Copy every line that contains the string "agent" from the entries below.

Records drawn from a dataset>
Content starts

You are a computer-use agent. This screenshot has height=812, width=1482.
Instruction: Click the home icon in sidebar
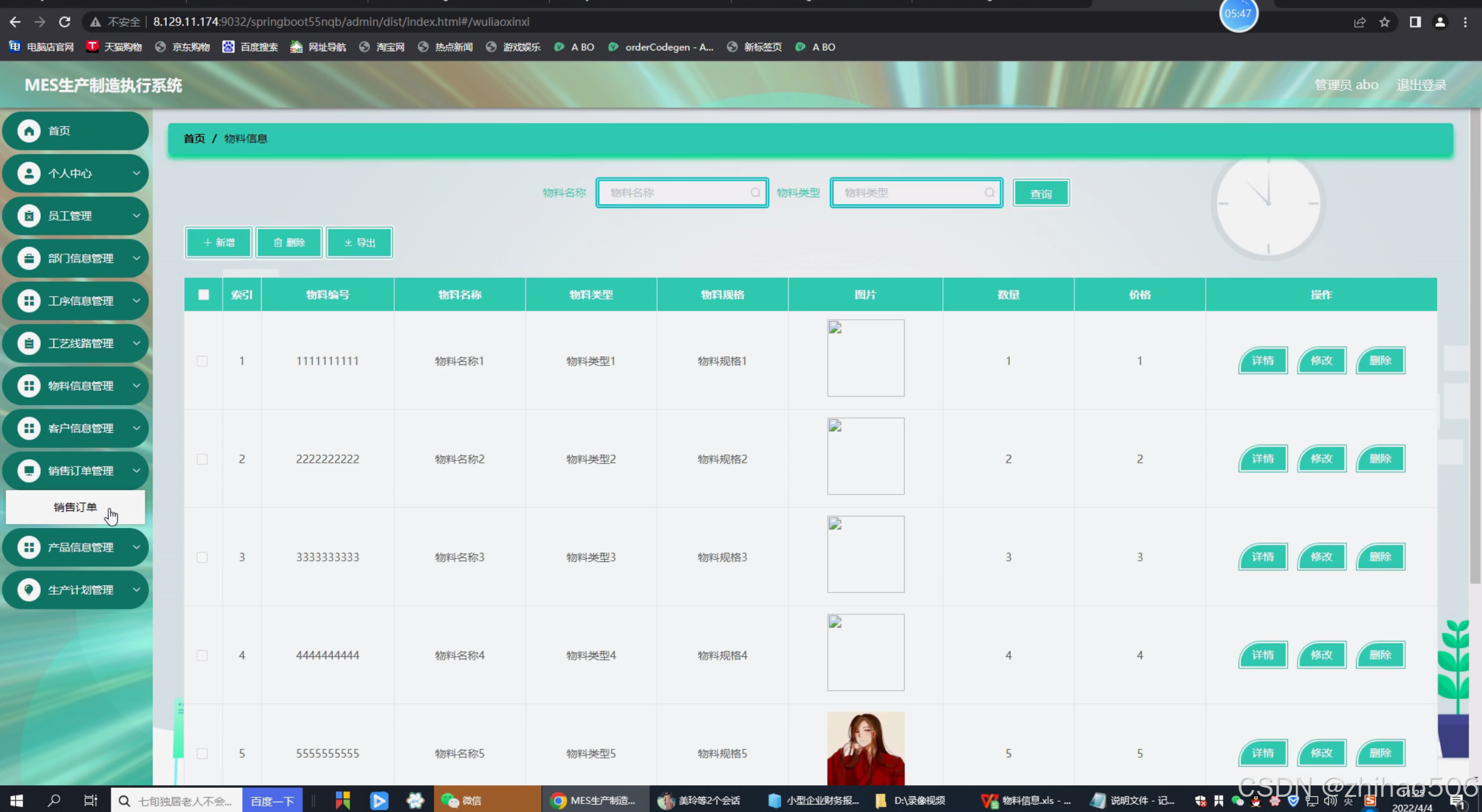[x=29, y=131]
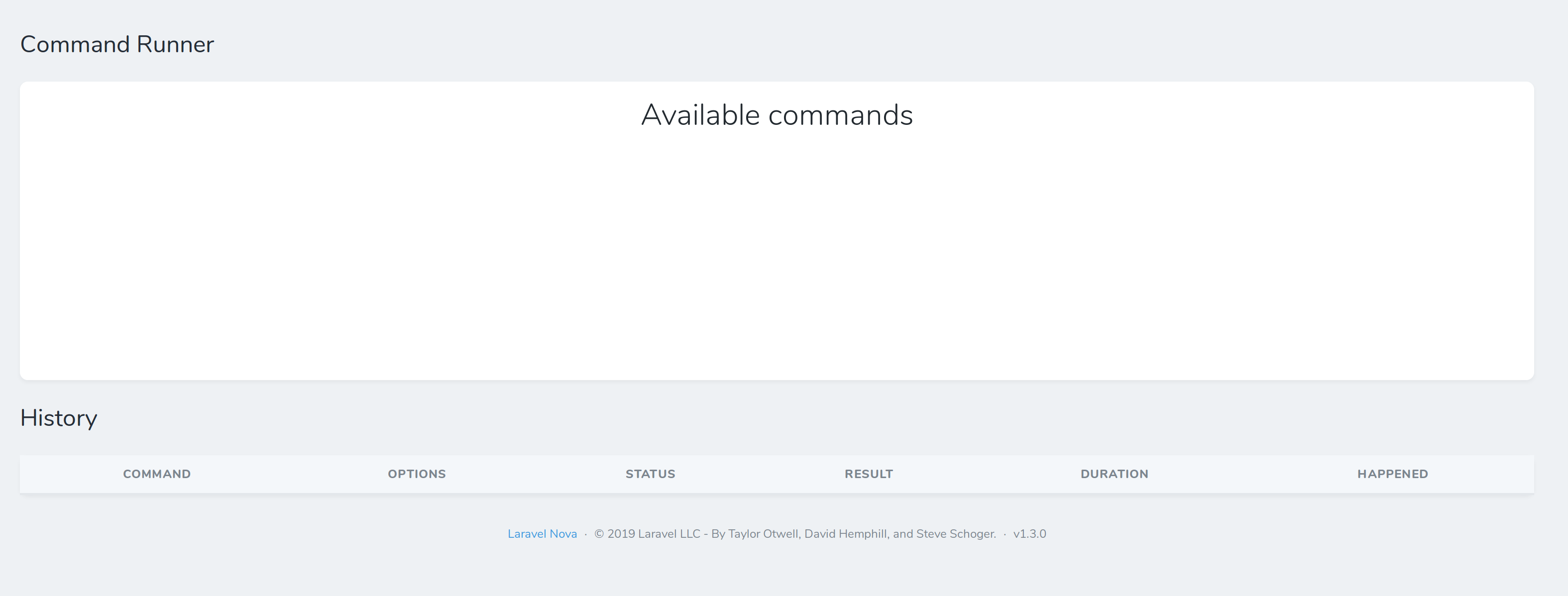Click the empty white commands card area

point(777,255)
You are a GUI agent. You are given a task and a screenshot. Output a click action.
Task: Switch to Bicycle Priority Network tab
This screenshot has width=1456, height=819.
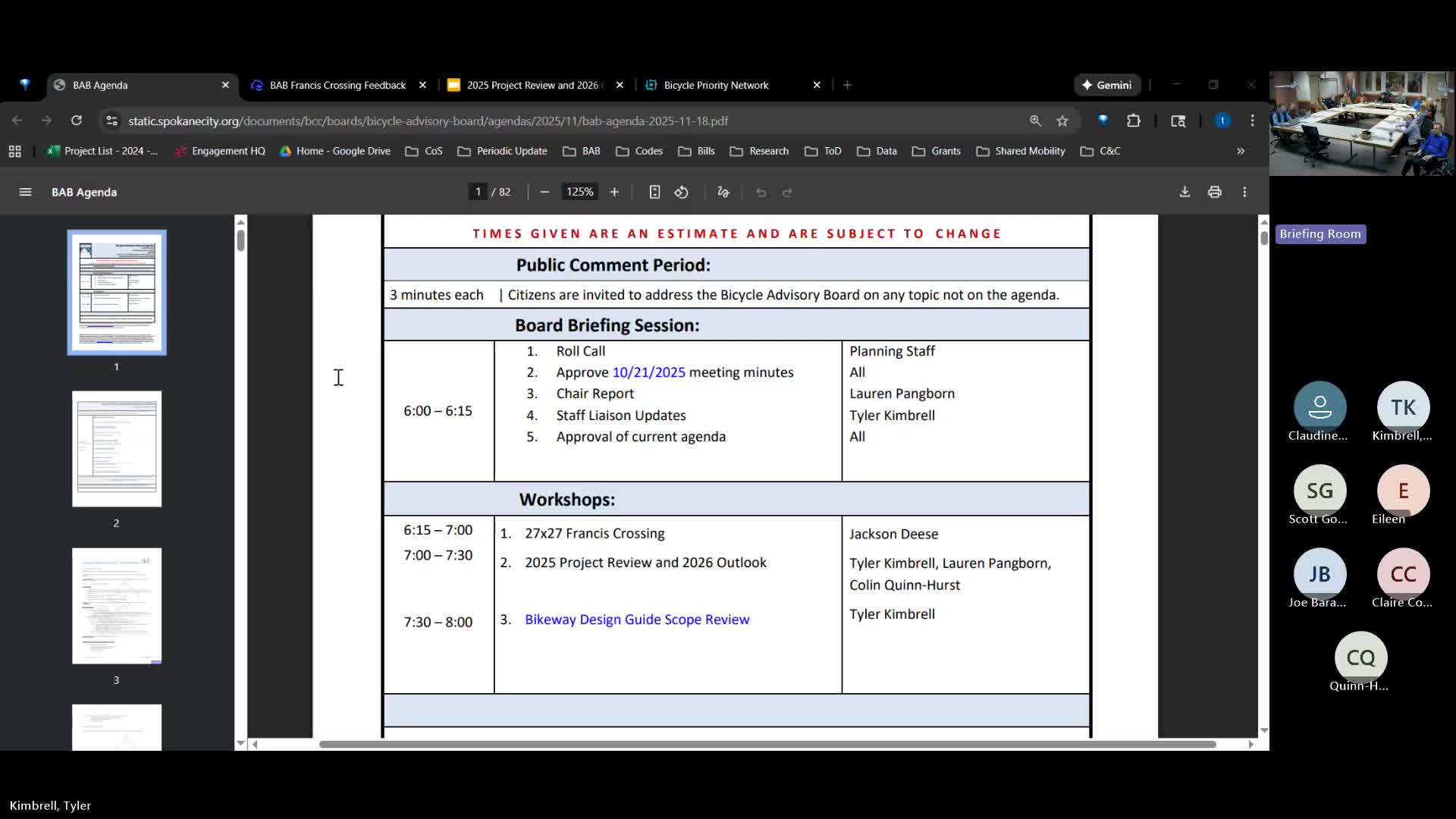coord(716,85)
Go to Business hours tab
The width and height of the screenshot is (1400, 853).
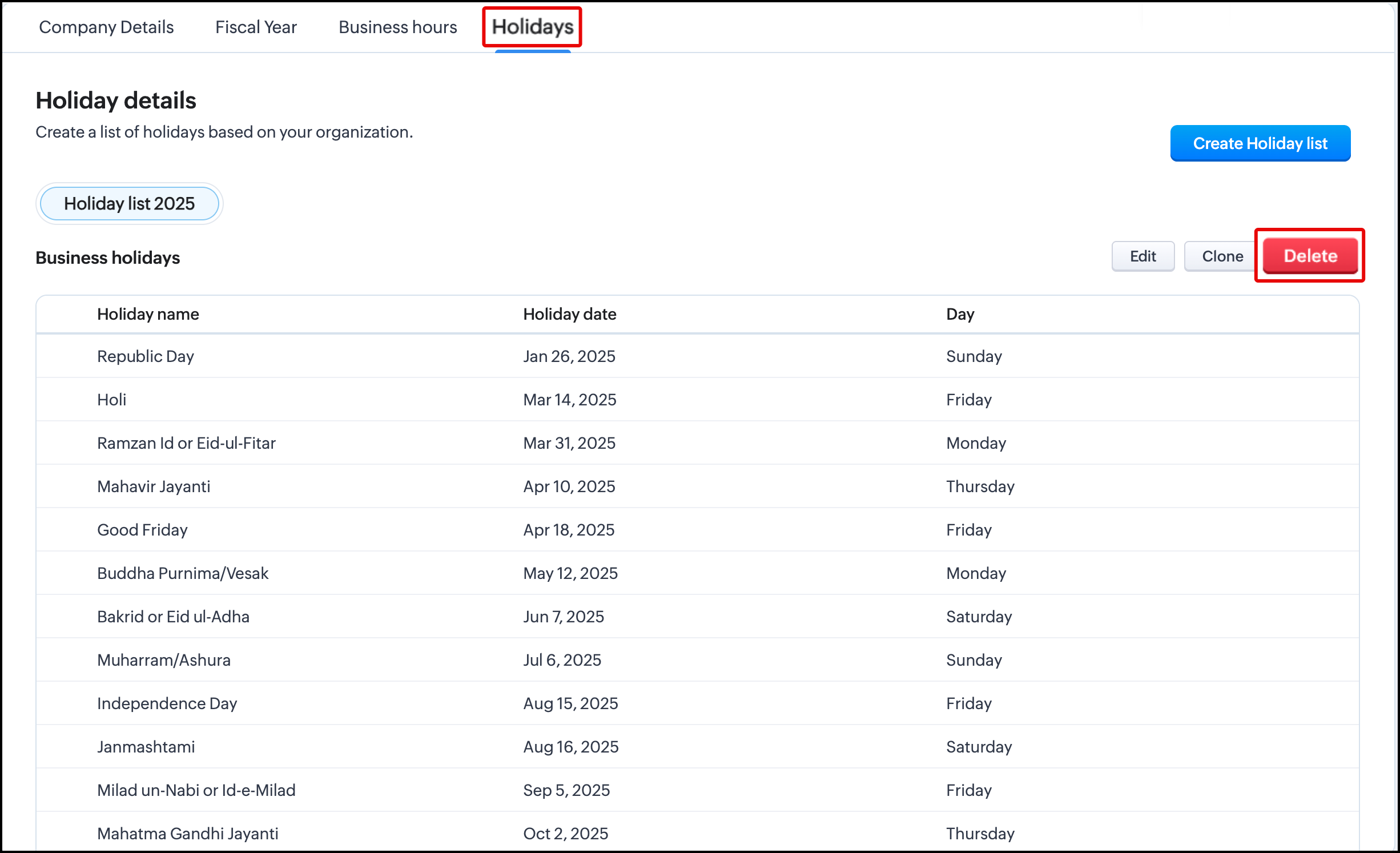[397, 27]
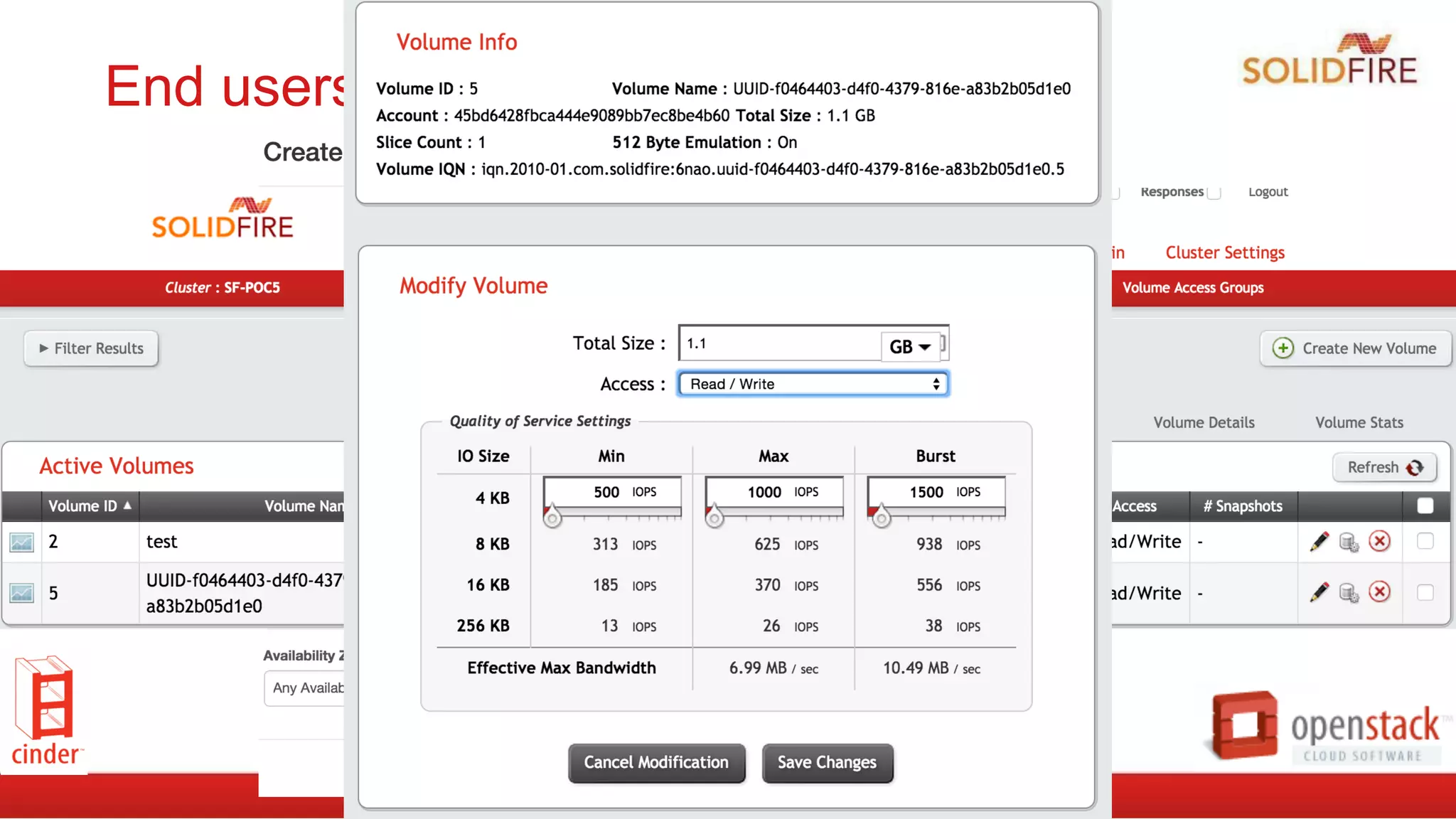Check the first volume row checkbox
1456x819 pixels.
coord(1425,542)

Content ends

Answer to the problem>
You are a computer-use agent. This screenshot has height=812, width=1482.
You are a GUI agent. You are given a task and a screenshot. Output a click action.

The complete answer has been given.